[Excerpt from a dataset]
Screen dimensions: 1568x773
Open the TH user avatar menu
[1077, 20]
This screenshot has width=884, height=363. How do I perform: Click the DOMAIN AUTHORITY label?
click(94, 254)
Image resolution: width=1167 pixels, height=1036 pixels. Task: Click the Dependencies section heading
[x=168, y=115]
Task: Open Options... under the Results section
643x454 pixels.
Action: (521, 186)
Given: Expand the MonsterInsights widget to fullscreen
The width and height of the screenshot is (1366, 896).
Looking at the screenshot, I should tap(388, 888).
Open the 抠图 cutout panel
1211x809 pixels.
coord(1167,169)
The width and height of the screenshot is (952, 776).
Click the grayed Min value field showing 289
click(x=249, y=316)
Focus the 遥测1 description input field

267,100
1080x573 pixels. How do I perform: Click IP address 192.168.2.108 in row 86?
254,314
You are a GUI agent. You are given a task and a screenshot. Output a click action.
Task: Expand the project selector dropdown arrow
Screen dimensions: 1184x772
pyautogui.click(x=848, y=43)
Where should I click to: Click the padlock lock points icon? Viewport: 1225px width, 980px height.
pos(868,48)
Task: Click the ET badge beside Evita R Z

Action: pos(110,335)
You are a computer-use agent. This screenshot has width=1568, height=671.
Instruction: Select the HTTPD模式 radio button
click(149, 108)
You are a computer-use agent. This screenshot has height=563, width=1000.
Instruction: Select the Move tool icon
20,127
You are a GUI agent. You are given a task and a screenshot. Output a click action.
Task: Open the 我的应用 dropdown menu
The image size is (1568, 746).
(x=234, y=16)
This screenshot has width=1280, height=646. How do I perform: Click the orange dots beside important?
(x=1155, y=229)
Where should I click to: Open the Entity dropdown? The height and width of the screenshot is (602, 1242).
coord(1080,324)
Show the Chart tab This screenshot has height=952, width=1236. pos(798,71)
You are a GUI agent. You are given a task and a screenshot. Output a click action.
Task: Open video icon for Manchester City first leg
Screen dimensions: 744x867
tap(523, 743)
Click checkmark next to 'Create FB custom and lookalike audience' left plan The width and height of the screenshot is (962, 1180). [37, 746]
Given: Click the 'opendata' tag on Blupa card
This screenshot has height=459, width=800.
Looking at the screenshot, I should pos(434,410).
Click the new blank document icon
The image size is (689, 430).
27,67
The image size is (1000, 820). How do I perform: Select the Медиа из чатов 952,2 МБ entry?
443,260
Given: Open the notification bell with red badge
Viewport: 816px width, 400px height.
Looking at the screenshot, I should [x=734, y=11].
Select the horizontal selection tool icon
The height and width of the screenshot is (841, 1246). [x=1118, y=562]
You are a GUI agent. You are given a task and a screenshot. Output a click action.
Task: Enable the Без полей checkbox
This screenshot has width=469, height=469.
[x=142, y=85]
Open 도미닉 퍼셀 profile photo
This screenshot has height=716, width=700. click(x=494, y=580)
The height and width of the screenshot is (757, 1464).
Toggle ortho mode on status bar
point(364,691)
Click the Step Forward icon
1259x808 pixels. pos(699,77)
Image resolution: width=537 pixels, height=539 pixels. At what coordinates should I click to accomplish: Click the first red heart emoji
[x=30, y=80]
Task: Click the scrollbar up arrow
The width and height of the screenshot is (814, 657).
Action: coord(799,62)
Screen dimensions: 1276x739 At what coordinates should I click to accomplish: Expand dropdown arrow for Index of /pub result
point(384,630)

Task directions:
Give the material starting at the line that contains "Task: Click the scrollbar up arrow" and ending at the end of the material as a two-column CSV headed text and answer, one row per text-and-answer pair. Put each value in a single quoted field, with line breaks turned into spaces.

Problem solution:
text,answer
"Task: Click the scrollbar up arrow The width and height of the screenshot is (814, 657).","Action: coord(799,62)"
"Screen dimensions: 1276x739 At what coordinates should I click to accomplish: Expand dropdown arrow for Index of /pub result","point(384,630)"